**Short problem 1**
For the railway ticket story below, answer yes or no to each statement and quote the deciding words. (a) Smith held a first class season ticket from Blackheath to central London. (b) Smith found his ticket in the first pocket he searched. (c) The clerk at the ticket office did not recognize Smith.
**Short problem 2**
In the railway ticket story below, what did Smith give the ticket collector when he couldn't find his ticket?

**Extract**
····················

I appreciate that the GN have to protect themselves against individuals that try to ride their network without paying but I think I’d prefer it if they actually ran all the trains they advertise on their timetable and trained up some of these eager inspectors for that purpose.

Nevertheless, the inspectors on Great Northern trains (and others no doubt) are always polite and friendly, unlike William Hill, who worked for the South Eastern Railway in 1876.

Hill was a ticket collector at Cannon Street in the City of London and on 13 April he was checking tickets at the station when a gentleman named James Herbert Smith approached him.  Mr Smith was a regular traveller and held a first class season ticket from Blackheath to central London. As he passed through the barrier Hill demanded to see his ticket. Smith fumbled in his pockets but couldn’t find it. He explained he must have misplaced and handed the man his calling card, so that he could be contacted. That, he felt, should be sufficient.

It wasn’t. Within moments Hill ‘seized him by the collar, and turned him around and stopped him’, again demanding to see his season ticket. Mr Smith tried a different pocket and this time found his ticket. This should have satisfied the collector but it didn’t. Instead of letting the passenger continue on to work Hill insisted that he accompany him to the ticket office. Smith obliged but told the man he felt it was entirely unnecessary (which it was of course) and when they got there the clerk immediately recognized him and he was allowed to carry on with his day.

····················

**Data**

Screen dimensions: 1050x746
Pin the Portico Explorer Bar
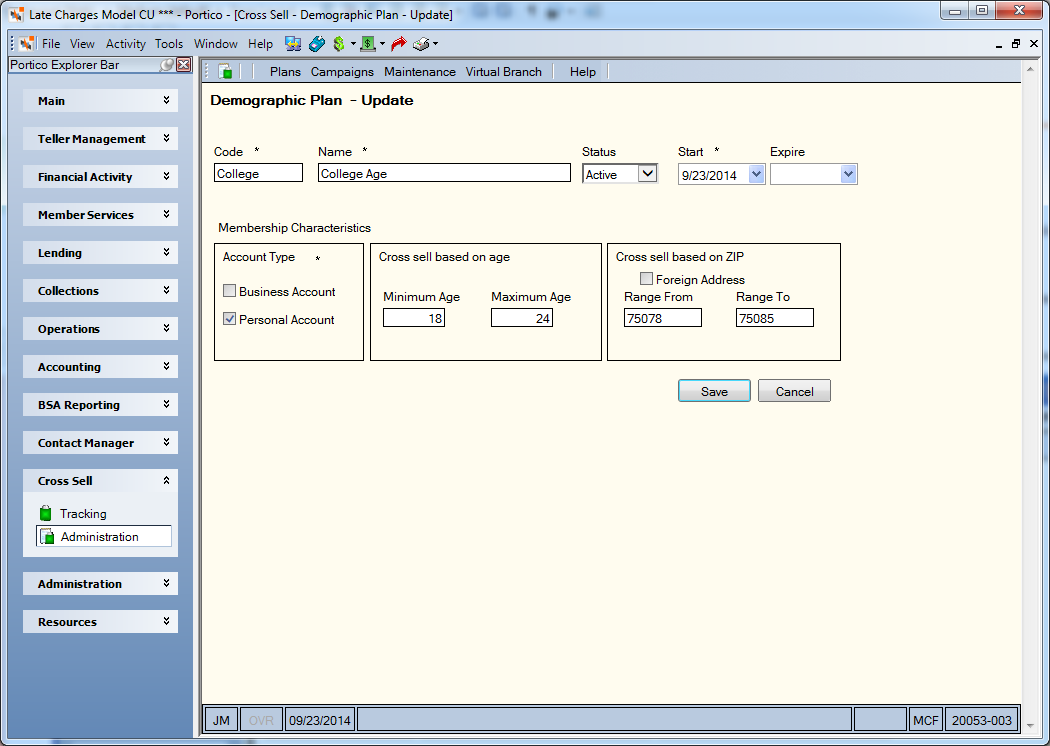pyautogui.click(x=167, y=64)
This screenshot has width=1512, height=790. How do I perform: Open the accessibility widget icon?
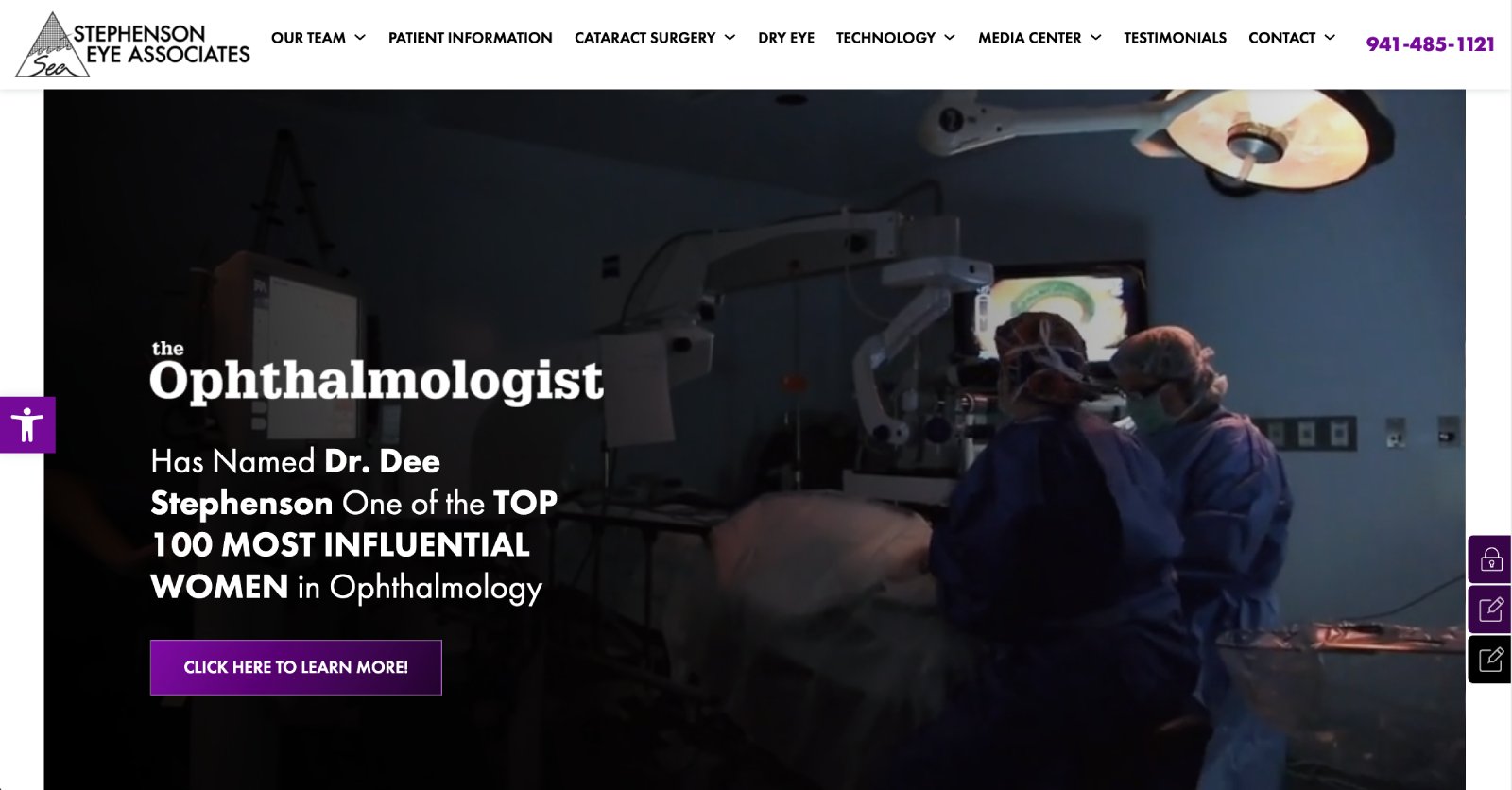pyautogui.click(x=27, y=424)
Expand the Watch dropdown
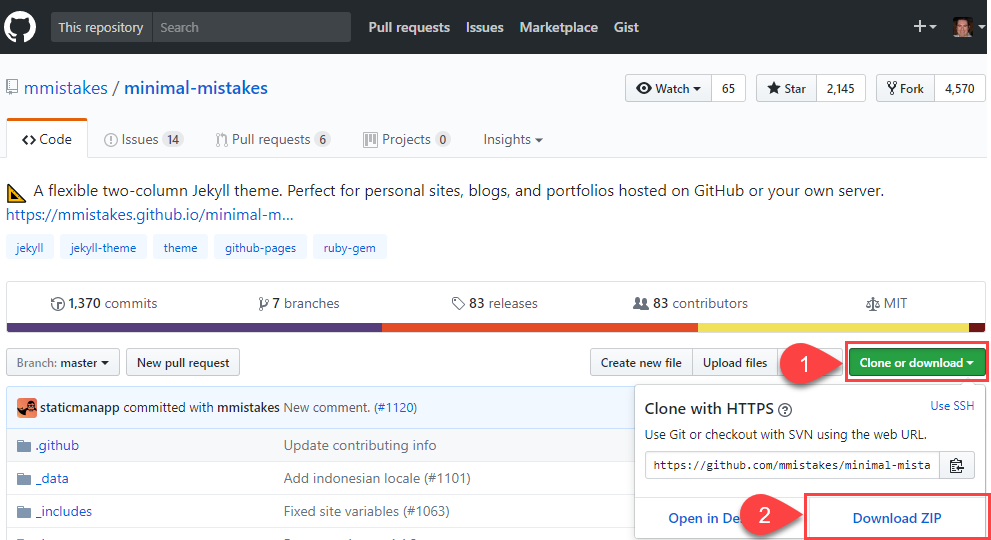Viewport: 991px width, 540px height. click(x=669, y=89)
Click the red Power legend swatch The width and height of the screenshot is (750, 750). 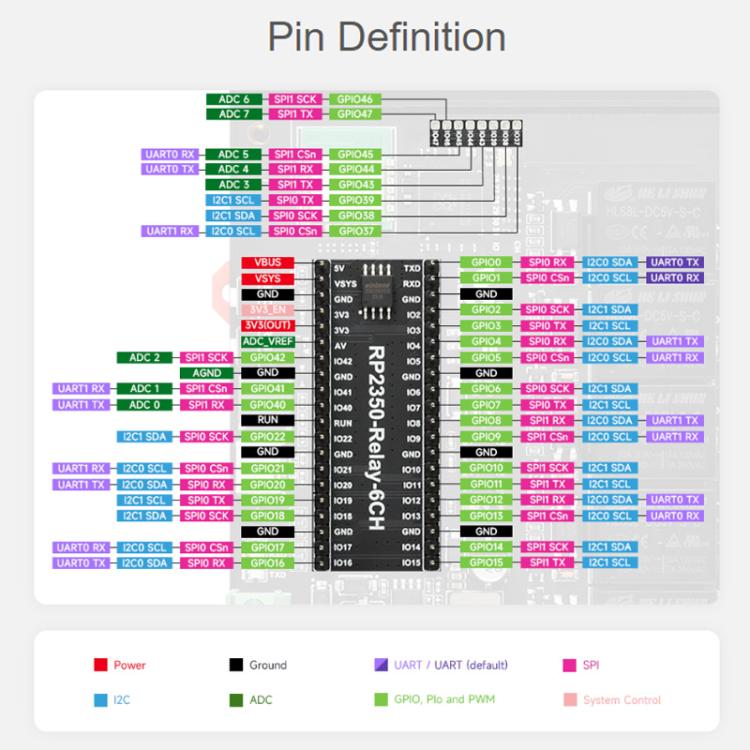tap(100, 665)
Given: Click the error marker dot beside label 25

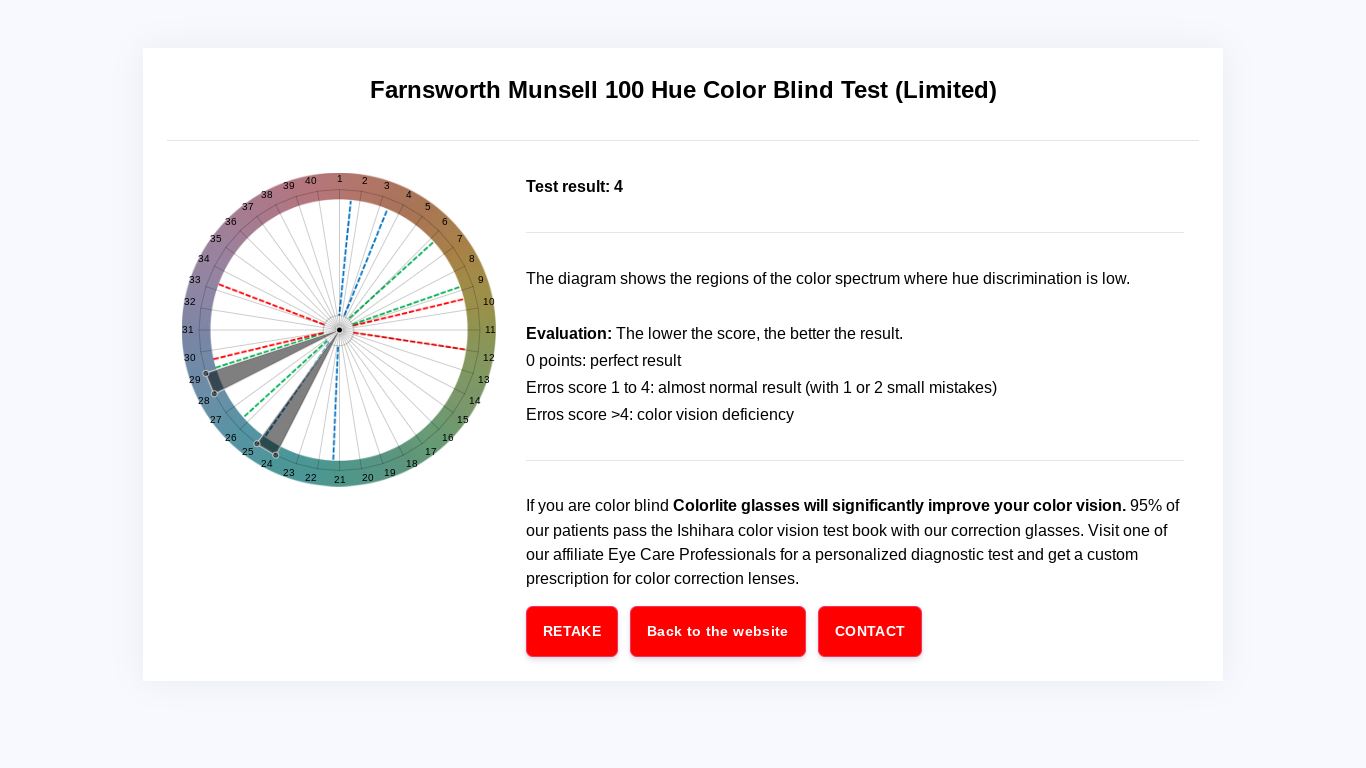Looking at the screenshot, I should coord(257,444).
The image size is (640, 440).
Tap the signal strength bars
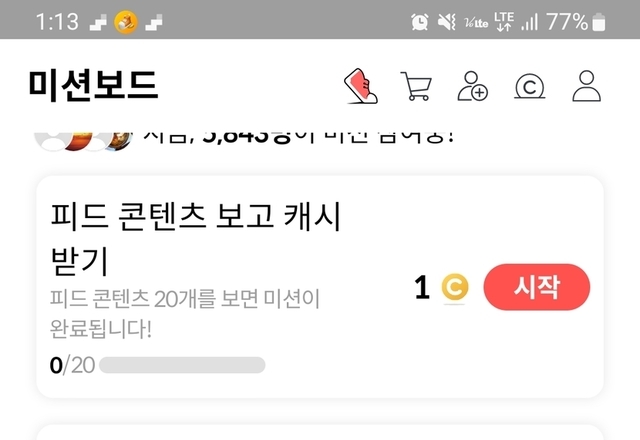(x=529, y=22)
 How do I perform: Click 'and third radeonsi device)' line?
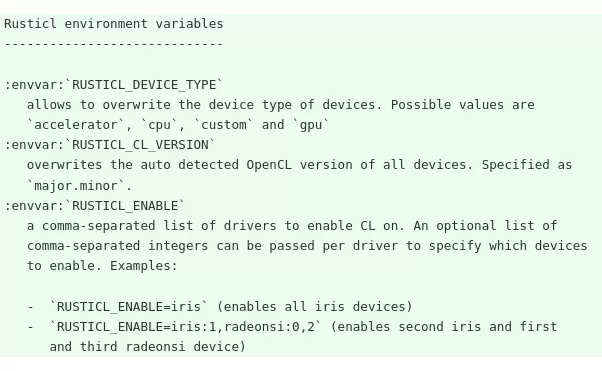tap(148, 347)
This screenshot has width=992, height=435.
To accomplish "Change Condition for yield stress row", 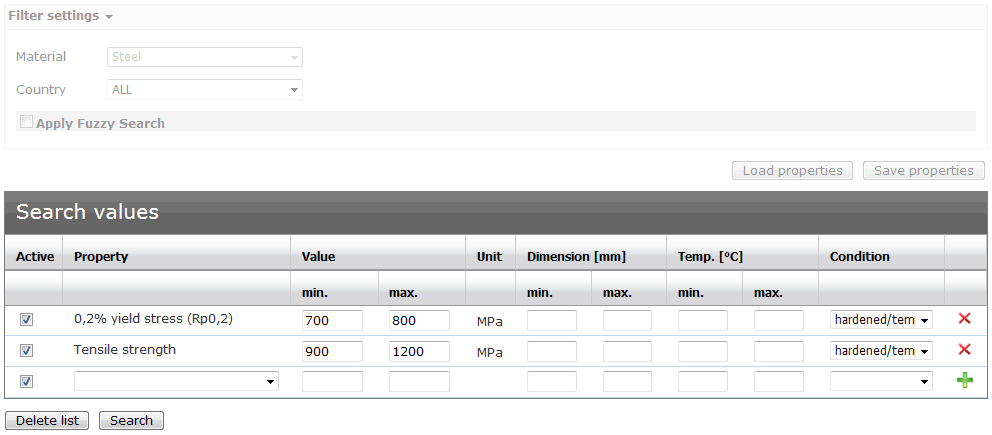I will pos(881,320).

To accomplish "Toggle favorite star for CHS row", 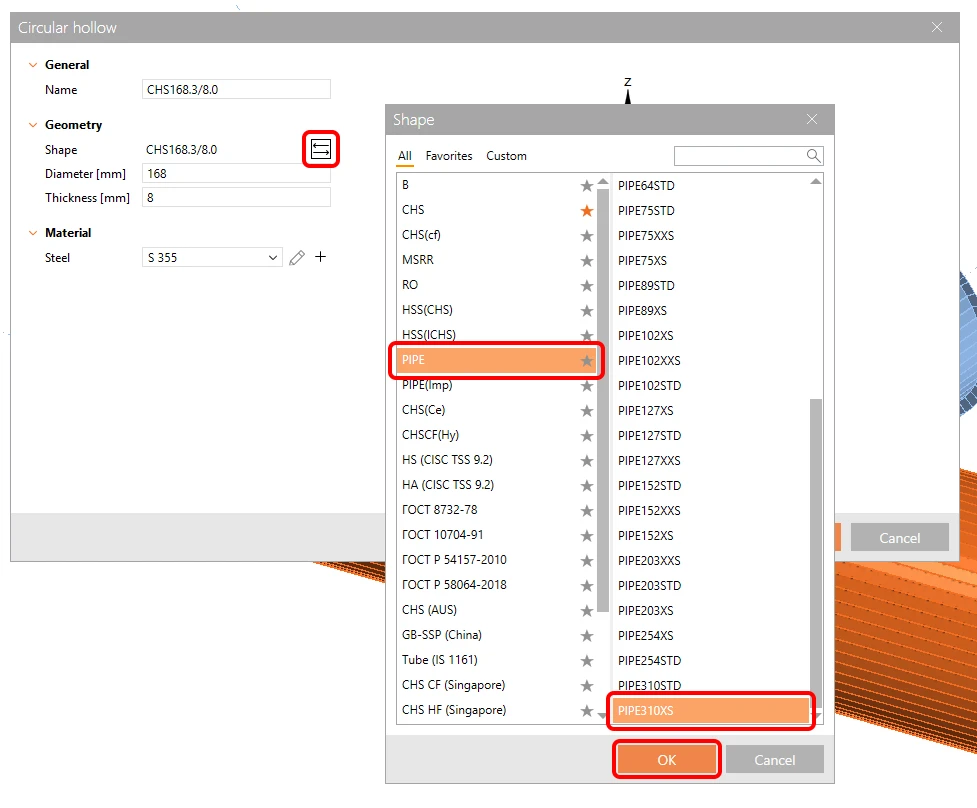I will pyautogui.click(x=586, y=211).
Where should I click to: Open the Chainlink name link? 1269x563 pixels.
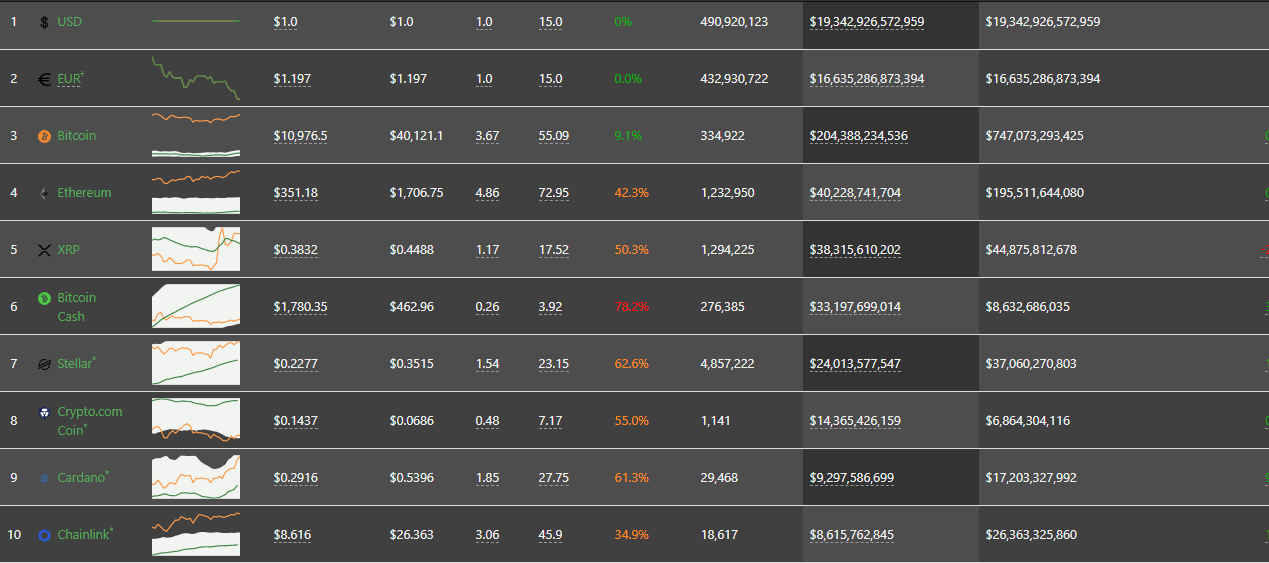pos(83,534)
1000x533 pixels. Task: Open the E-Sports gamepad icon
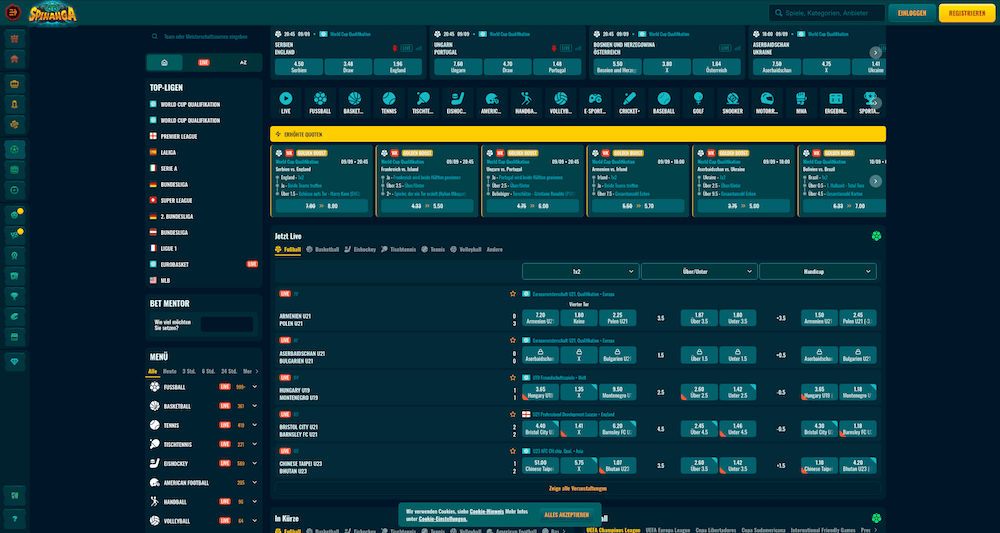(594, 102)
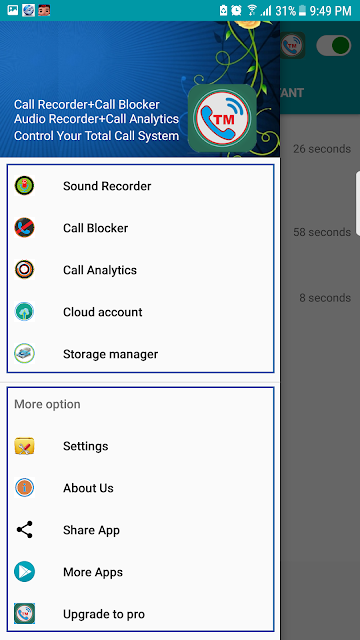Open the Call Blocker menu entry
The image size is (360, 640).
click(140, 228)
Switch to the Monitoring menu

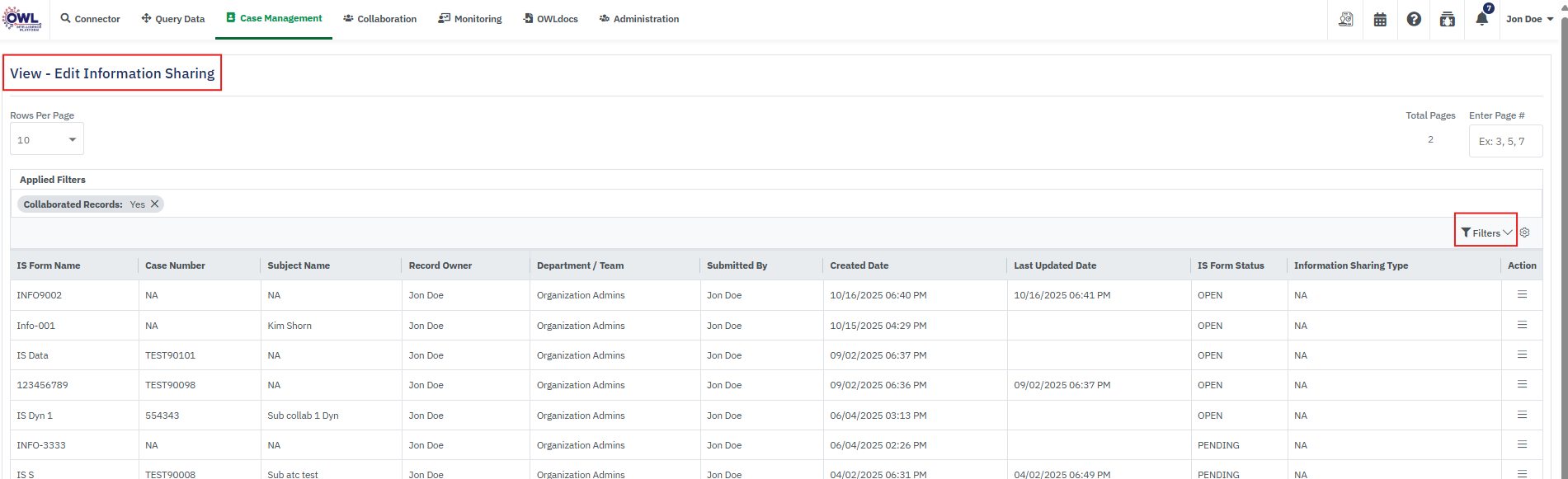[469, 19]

····················

**Response 1**
(a) Yes: "held a first class season ticket from Blackheath to central London"
(b) No: "Mr Smith tried a different pocket and this time found his ticket"
(c) No: "the clerk immediately recognized him"

**Response 2**
His calling card, so that he could be contacted.